### Task statement
Every entry must be transcribed exactly as written.

Collected data:
*** Begin section ***

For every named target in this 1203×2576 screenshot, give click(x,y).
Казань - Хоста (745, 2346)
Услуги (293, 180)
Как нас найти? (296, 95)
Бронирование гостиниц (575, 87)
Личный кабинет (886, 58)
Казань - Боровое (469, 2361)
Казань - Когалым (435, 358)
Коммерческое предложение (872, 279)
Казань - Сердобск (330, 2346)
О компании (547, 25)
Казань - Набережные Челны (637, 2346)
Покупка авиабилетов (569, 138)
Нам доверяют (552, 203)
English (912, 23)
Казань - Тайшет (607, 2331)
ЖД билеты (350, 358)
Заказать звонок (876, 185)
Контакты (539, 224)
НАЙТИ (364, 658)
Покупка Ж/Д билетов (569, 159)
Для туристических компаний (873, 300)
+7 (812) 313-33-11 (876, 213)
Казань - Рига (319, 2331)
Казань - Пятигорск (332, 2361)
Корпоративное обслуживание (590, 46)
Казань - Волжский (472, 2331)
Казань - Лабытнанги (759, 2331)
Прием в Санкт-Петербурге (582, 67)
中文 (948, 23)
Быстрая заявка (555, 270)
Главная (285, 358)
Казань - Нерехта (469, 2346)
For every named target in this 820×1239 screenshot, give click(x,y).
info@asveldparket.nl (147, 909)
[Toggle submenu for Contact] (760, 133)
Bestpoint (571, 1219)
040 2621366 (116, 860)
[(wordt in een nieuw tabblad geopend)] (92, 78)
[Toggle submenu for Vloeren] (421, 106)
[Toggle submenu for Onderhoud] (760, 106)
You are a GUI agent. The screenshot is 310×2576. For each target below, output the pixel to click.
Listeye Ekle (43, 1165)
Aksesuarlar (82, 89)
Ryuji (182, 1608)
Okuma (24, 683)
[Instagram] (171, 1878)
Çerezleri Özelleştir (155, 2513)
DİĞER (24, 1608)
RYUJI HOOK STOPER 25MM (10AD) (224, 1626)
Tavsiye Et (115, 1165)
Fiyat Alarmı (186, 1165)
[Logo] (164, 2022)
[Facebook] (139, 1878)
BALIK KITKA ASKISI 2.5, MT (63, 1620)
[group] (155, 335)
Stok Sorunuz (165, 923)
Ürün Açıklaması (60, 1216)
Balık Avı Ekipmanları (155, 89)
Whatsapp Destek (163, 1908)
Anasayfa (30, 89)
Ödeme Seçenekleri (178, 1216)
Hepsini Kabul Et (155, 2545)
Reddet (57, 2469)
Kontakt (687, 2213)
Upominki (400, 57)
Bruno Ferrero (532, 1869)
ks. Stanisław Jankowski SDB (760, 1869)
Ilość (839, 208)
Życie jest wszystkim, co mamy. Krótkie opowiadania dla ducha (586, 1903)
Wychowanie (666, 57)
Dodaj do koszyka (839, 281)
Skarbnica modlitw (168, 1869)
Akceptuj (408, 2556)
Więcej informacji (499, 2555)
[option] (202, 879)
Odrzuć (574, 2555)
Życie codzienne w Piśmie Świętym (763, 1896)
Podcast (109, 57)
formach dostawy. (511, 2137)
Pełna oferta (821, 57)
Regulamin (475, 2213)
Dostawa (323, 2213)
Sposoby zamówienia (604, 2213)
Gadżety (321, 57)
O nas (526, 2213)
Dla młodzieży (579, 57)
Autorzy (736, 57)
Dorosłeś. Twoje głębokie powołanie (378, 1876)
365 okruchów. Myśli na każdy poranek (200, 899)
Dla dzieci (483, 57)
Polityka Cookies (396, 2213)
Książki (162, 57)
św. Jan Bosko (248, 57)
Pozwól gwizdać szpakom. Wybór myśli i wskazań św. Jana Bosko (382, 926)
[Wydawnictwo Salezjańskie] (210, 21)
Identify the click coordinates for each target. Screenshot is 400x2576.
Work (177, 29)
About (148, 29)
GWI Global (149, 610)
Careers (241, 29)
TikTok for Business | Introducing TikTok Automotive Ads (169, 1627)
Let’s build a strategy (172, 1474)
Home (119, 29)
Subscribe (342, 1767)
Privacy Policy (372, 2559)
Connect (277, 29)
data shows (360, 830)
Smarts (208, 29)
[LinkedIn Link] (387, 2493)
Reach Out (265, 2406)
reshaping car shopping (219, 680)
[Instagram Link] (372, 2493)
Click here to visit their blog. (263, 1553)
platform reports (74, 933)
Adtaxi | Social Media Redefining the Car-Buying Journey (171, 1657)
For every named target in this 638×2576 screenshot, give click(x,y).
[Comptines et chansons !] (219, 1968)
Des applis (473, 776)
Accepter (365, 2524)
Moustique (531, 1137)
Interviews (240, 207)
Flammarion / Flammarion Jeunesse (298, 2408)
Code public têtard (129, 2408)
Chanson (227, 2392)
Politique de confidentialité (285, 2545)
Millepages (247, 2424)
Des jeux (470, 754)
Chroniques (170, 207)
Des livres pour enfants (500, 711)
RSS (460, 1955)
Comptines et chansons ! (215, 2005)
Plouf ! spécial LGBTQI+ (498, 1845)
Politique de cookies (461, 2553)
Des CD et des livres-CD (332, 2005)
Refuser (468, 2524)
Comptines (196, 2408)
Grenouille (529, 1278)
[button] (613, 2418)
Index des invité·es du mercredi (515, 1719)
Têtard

*** End section ***

### Solution for this exercise
For every named target in this 1203×2576 screenshot, give click(x,y).
Казань - Хоста (745, 2346)
Услуги (293, 180)
Как нас найти? (296, 95)
Бронирование гостиниц (575, 87)
Личный кабинет (886, 58)
Казань - Боровое (469, 2361)
Казань - Когалым (435, 358)
Коммерческое предложение (872, 279)
Казань - Сердобск (330, 2346)
О компании (547, 25)
Казань - Набережные Челны (637, 2346)
Покупка авиабилетов (569, 138)
Нам доверяют (552, 203)
English (912, 23)
Казань - Тайшет (607, 2331)
ЖД билеты (350, 358)
Заказать звонок (876, 185)
Контакты (539, 224)
НАЙТИ (364, 658)
Покупка Ж/Д билетов (569, 159)
Для туристических компаний (873, 300)
+7 (812) 313-33-11 (876, 213)
Казань - Рига (319, 2331)
Казань - Пятигорск (332, 2361)
Корпоративное обслуживание (590, 46)
Казань - Волжский (472, 2331)
Казань - Лабытнанги (759, 2331)
Прием в Санкт-Петербурге (582, 67)
中文 (948, 23)
Быстрая заявка (555, 270)
Главная (285, 358)
Казань - Нерехта (469, 2346)
For every named target in this 820×1239 screenshot, give click(x,y).
info@asveldparket.nl (147, 909)
[Toggle submenu for Contact] (760, 133)
Bestpoint (571, 1219)
040 2621366 (116, 860)
[(wordt in een nieuw tabblad geopend)] (92, 78)
[Toggle submenu for Vloeren] (421, 106)
[Toggle submenu for Onderhoud] (760, 106)
You are a GUI agent. The screenshot is 310×2576. For each target below, output the pixel to click.
Listeye Ekle (43, 1165)
Aksesuarlar (82, 89)
Ryuji (182, 1608)
Okuma (24, 683)
[Instagram] (171, 1878)
Çerezleri Özelleştir (155, 2513)
DİĞER (24, 1608)
RYUJI HOOK STOPER 25MM (10AD) (224, 1626)
Tavsiye Et (115, 1165)
Fiyat Alarmı (186, 1165)
[Logo] (164, 2022)
[Facebook] (139, 1878)
BALIK KITKA ASKISI 2.5, MT (63, 1620)
[group] (155, 335)
Stok Sorunuz (165, 923)
Ürün Açıklaması (60, 1216)
Balık Avı Ekipmanları (155, 89)
Whatsapp Destek (163, 1908)
Anasayfa (30, 89)
Ödeme Seçenekleri (178, 1216)
Hepsini Kabul Et (155, 2545)
Reddet (57, 2469)
Kontakt (687, 2213)
Upominki (400, 57)
Bruno Ferrero (532, 1869)
ks. Stanisław Jankowski SDB (760, 1869)
Ilość (839, 208)
Życie jest wszystkim, co mamy. Krótkie opowiadania dla ducha (586, 1903)
Wychowanie (666, 57)
Dodaj do koszyka (839, 281)
Skarbnica modlitw (168, 1869)
Akceptuj (408, 2556)
Więcej informacji (499, 2555)
[option] (202, 879)
Odrzuć (574, 2555)
Życie codzienne w Piśmie Świętym (763, 1896)
Podcast (109, 57)
formach dostawy. (511, 2137)
Pełna oferta (821, 57)
Regulamin (475, 2213)
Dostawa (323, 2213)
Sposoby zamówienia (604, 2213)
Gadżety (321, 57)
O nas (526, 2213)
Dla młodzieży (579, 57)
Autorzy (736, 57)
Dorosłeś. Twoje głębokie powołanie (378, 1876)
365 okruchów. Myśli na każdy poranek (200, 899)
Dla dzieci (483, 57)
Polityka Cookies (396, 2213)
Książki (162, 57)
św. Jan Bosko (248, 57)
Pozwól gwizdać szpakom. Wybór myśli i wskazań św. Jana Bosko (382, 926)
[Wydawnictwo Salezjańskie] (210, 21)
Identify the click coordinates for each target. Screenshot is 400x2576.
Work (177, 29)
About (148, 29)
GWI Global (149, 610)
Careers (241, 29)
TikTok for Business | Introducing TikTok Automotive Ads (169, 1627)
Let’s build a strategy (172, 1474)
Home (119, 29)
Subscribe (342, 1767)
Privacy Policy (372, 2559)
Connect (277, 29)
data shows (360, 830)
Smarts (208, 29)
[LinkedIn Link] (387, 2493)
Reach Out (265, 2406)
reshaping car shopping (219, 680)
[Instagram Link] (372, 2493)
Click here to visit their blog. (263, 1553)
platform reports (74, 933)
Adtaxi | Social Media Redefining the Car-Buying Journey (171, 1657)
For every named target in this 638×2576 screenshot, give click(x,y).
[Comptines et chansons !] (219, 1968)
Des applis (473, 776)
Accepter (365, 2524)
Moustique (531, 1137)
Interviews (240, 207)
Flammarion / Flammarion Jeunesse (298, 2408)
Code public têtard (129, 2408)
Chanson (227, 2392)
Politique de confidentialité (285, 2545)
Millepages (247, 2424)
Des jeux (470, 754)
Chroniques (170, 207)
Des livres pour enfants (500, 711)
RSS (460, 1955)
Comptines et chansons ! (215, 2005)
Plouf ! spécial LGBTQI+ (498, 1845)
Politique de cookies (461, 2553)
Des CD et des livres-CD (332, 2005)
Refuser (468, 2524)
Comptines (196, 2408)
Grenouille (529, 1278)
[button] (613, 2418)
Index des invité·es du mercredi (515, 1719)
Têtard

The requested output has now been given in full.